I find no useful information in profile. All global memory reads are through texture load, and all writes are coalesced. They use shared memory a lot, but no bank conflicts. Instruction count are all normal. Only execution time differs. I tried not to use texture loads but direct load, the performance gap is similar.
Yes. While one block is waiting for all its threads to catch up at the barrier, the other block can continue run.
Barrier only cause threads to wait when there are long latency instructions, such as global memory loads. This is the only thing I can think of in my code. I don’t use SFU, and there are enough threads to hide register read-after-write latency. However, when I comment out the computation part, 192 and 384 version have the same performance.
If you comment out the computation part, your program becomes bandwidth bound. In that case 256 threads in an SM is enough to get the maximum performance. However in your original program, you have both computation and memory access part, which obviously have different bottleneck. Because of the computation part, your threads cannot issue memory access instruction as fast as no-computation kernel and you need more threads in order to get the maximum performance. That would explain why 384 threads has better performance than 256.
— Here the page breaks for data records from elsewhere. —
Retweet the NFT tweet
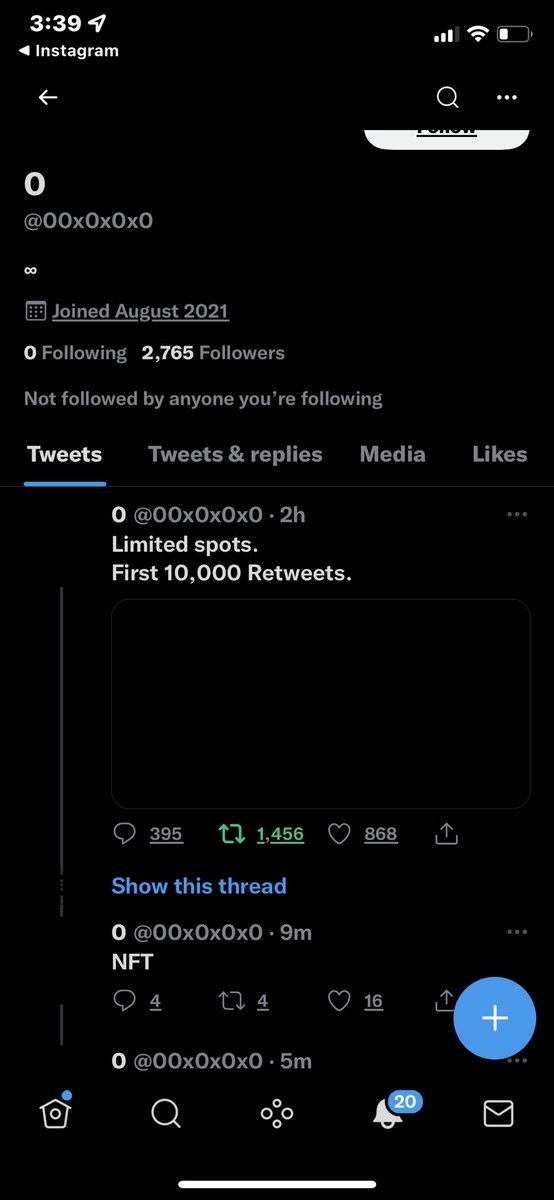This screenshot has width=554, height=1200. [231, 1000]
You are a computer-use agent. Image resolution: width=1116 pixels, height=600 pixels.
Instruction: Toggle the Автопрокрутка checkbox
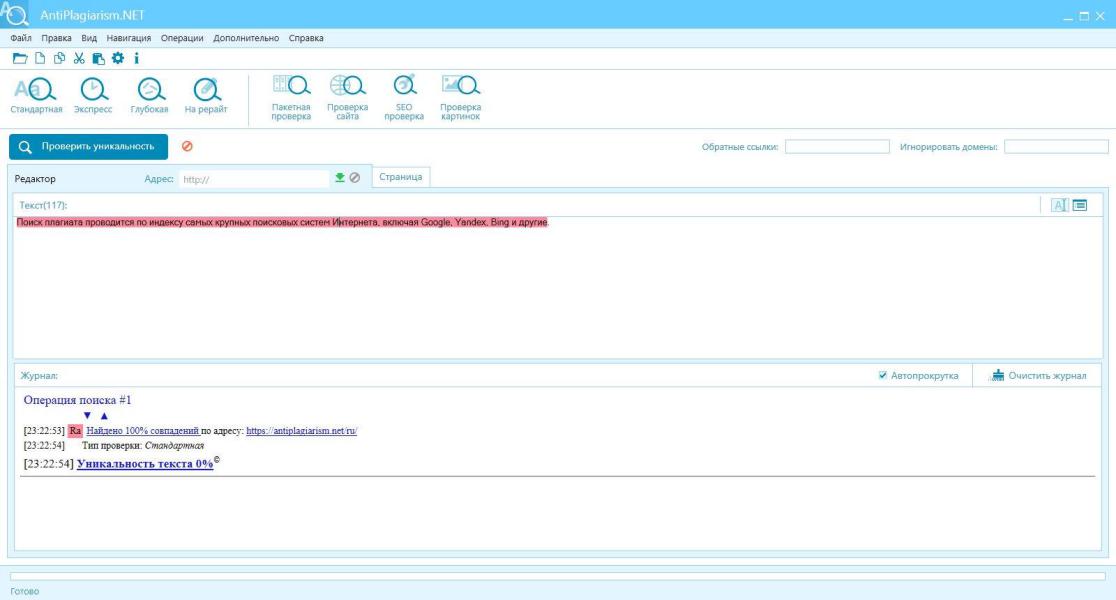pyautogui.click(x=883, y=375)
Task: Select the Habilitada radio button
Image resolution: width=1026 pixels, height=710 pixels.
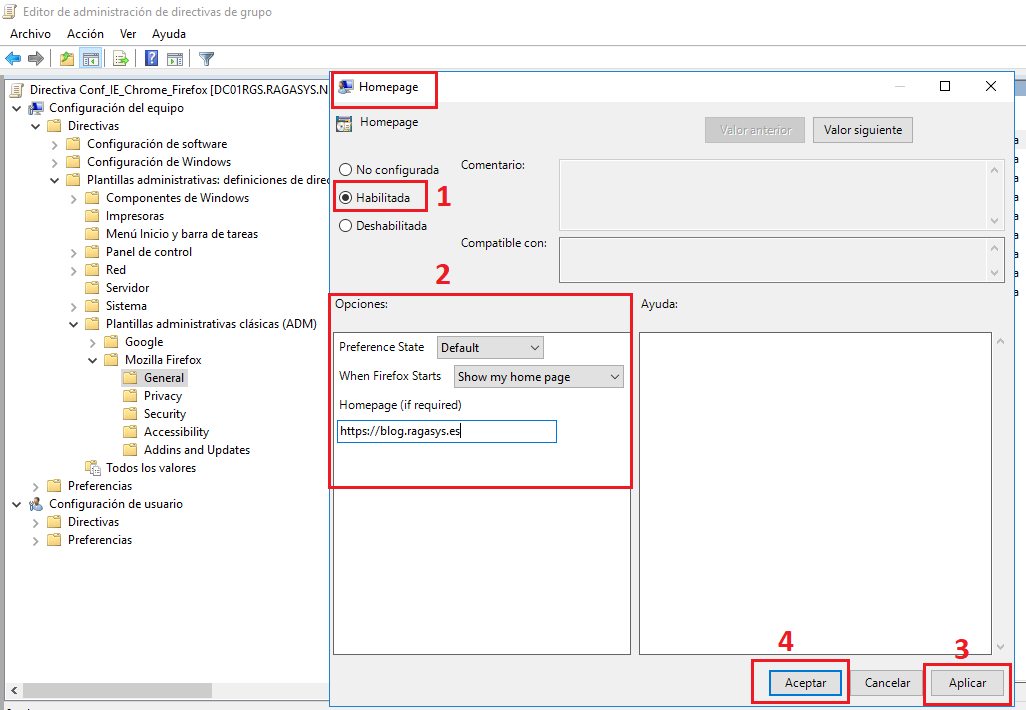Action: tap(347, 198)
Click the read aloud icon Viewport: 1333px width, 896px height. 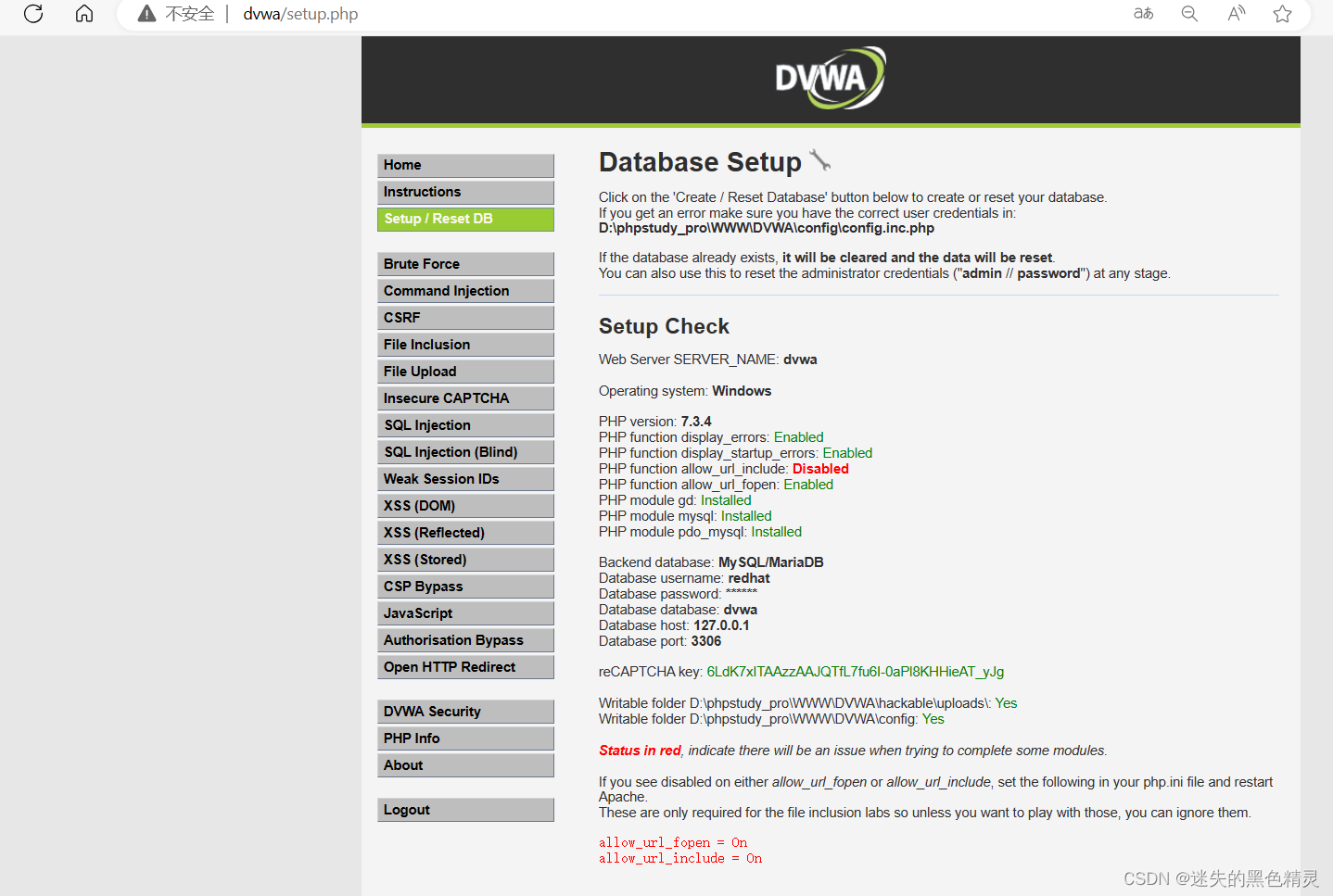[x=1236, y=14]
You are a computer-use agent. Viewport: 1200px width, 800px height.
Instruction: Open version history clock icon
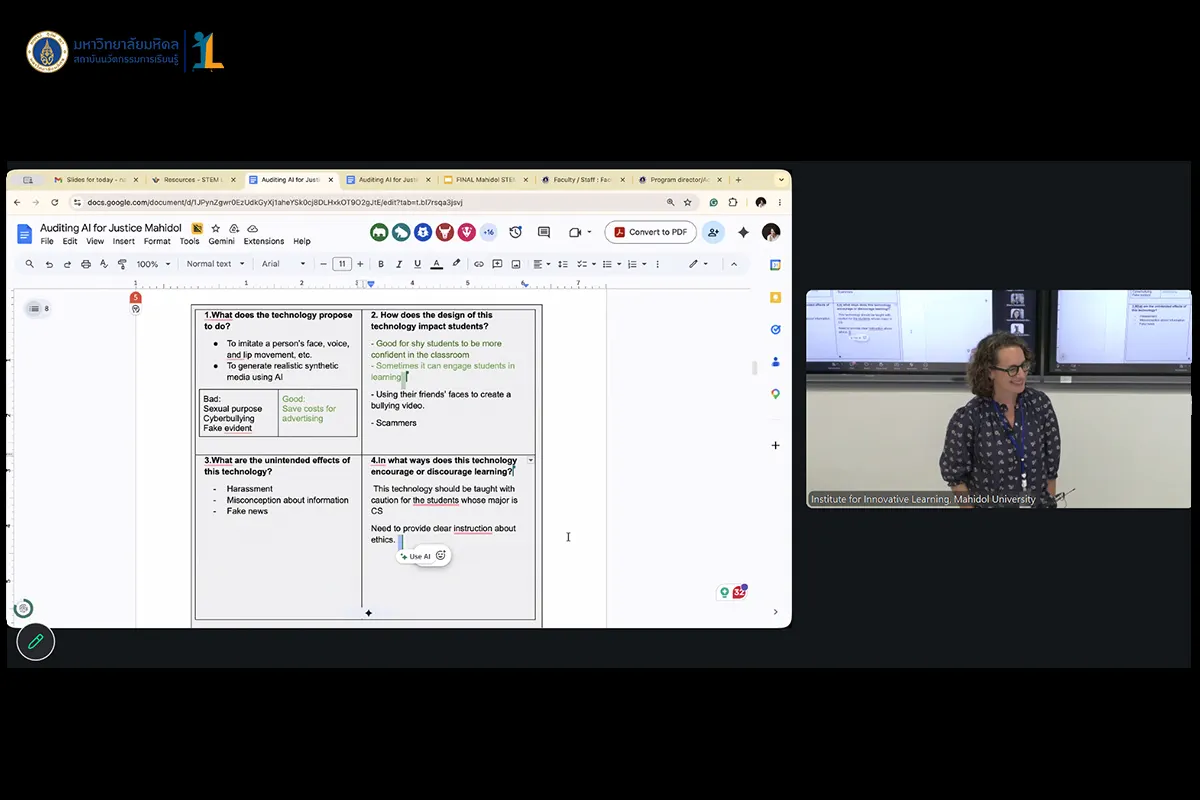[x=515, y=232]
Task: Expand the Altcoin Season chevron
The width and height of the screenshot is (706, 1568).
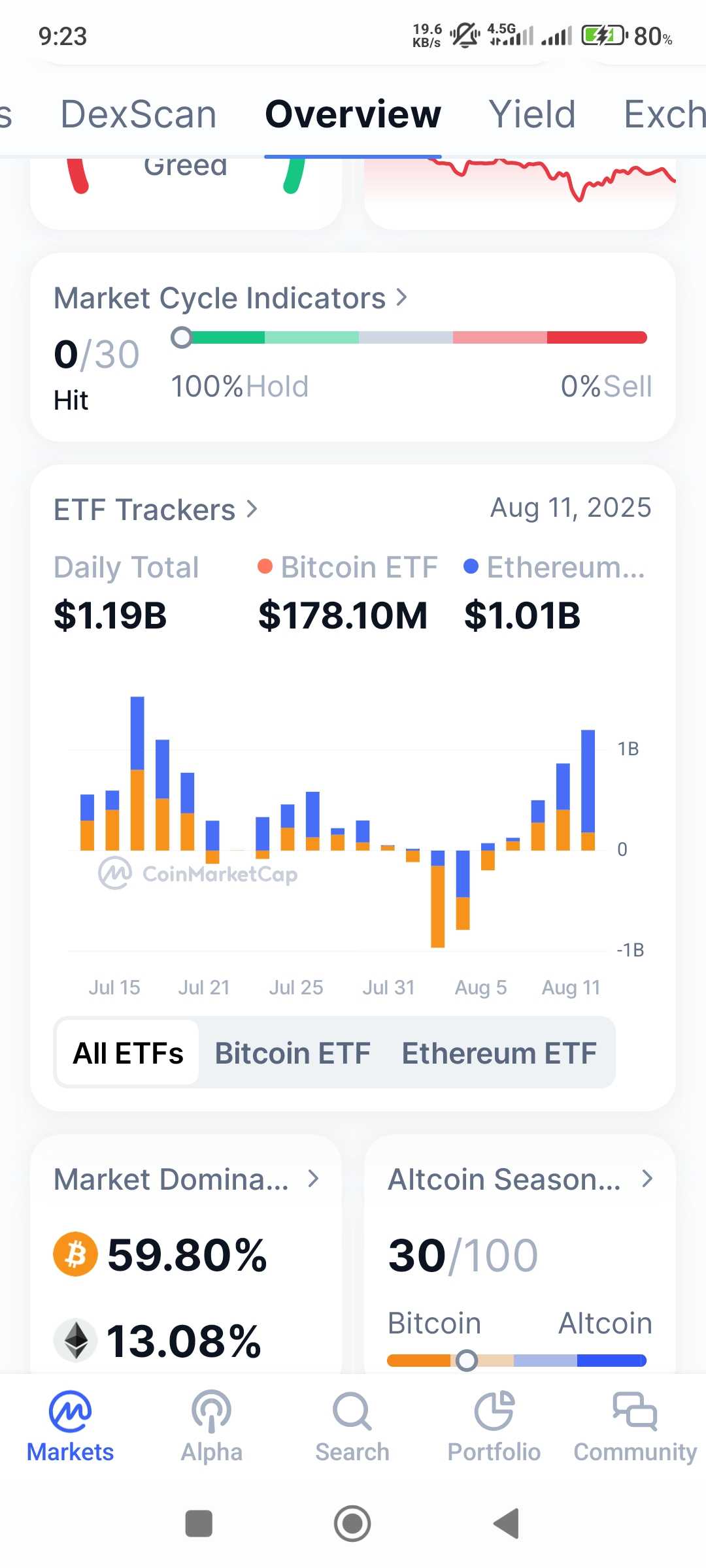Action: click(x=647, y=1179)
Does this explanation make sense?
I think your explanation makes some sense. Most programs have both memory access and computation part, so your explanation suggests that in a kernel, we should try to cluster all memory loads together and stores together in order to utilize memory bandwidth, am I right? Why the speed of issuing loads are so important if there is enough threads and instructions to hide latency? If we scatter loads everywhere in the kernel instead of clustering them, does that increase mem latency?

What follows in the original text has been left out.